Work to be completed -
Please rewrite the cochlear implant text between "4.1. Correlations between" and "well-established cochlear metric.", inclusive, putting "Proxies" in place of "Surrogates".
Text excerpt section start
Our study found no statistical correlation between the degree of insertion and the postoperative outcomes at 6 months with both the length electrodes. This is consistent with several previous studies [3033]. Spiral ganglion neurons do not extend for the full distance of the organ or Corti but rather end after approximately 720 degrees of rotation thereby potentially limiting any adverse effect of shallower insertions [34].

4.1. Correlations between Cochlear Size and Speech Outcomes

There are limitations of comparing the 31mm with the 28mm electrode for different sized cochlea. Ideally one should compare the same sized cochlea and compare the performance between the two different lengths electrodes that are inserted in the same manner. However, practically, it would be difficult to find two exactly similar sized cochleae in all dimensions including length, height, and width as well as with the same level of hearing loss and spiral ganglion distribution. There are also other factors which cannot be controlled for such as incomplete insertion. Surrogates have to therefore be utilised and in this case we have chosen to choose age, hearing loss, and a well-established cochlear metric.

When each individual electrode group was analysed separately, larger cochlear sizes were associated with better speech performance for the Flex 28 group. When the Flex 31 electrode was used, there did not appear to be any correlations between cochlea size and speech performance. What is interesting is that this association is electrode specific and needs to be reconciled with the observation that insertion depth and speech perception are not well correlated. The reasons for this are unclear and need to be explored in future studies. A shorter electrode may be less traumatic in a relatively longer cochlea, leading to a less traumatic insertion. A larger cochlea may also have a different distribution of spiral ganglion neurons which may be more conducive to stimulation by a shorter electrode. A smaller electrode in a larger cochlea may also lead to a lower risk of postoperative electrode migration, a factor poorly studied in the literature. As this is a retrospective study, this finding does not necessarily indicate that one should choose a shorter electrode for a relatively longer cochlea. What this does indicate is that cochlear size may be an important factor in determining CI outcomes. Attempts to predict the appropriate electrode length relative to cochlear size need to be examined to determine the effectiveness of such a technique [18].
Text excerpt section end
Data segment section start
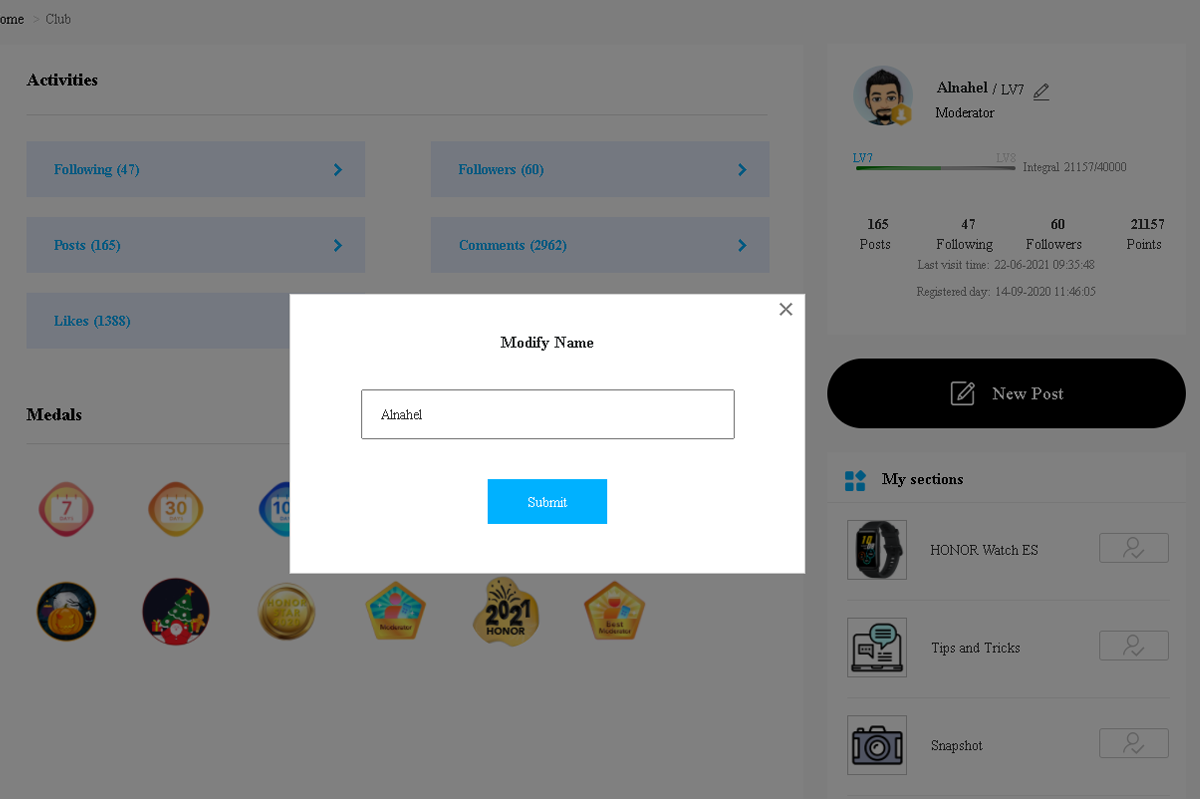1200x800 pixels.
Task: Open the HONOR Watch ES section icon
Action: (877, 550)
Data segment section end
Exercise result -
4.1. Correlations between Cochlear Size and Speech Outcomes

There are limitations of comparing the 31mm with the 28mm electrode for different sized cochlea. Ideally one should compare the same sized cochlea and compare the performance between the two different lengths electrodes that are inserted in the same manner. However, practically, it would be difficult to find two exactly similar sized cochleae in all dimensions including length, height, and width as well as with the same level of hearing loss and spiral ganglion distribution. There are also other factors which cannot be controlled for such as incomplete insertion. Proxies have to therefore be utilised and in this case we have chosen to choose age, hearing loss, and a well-established cochlear metric.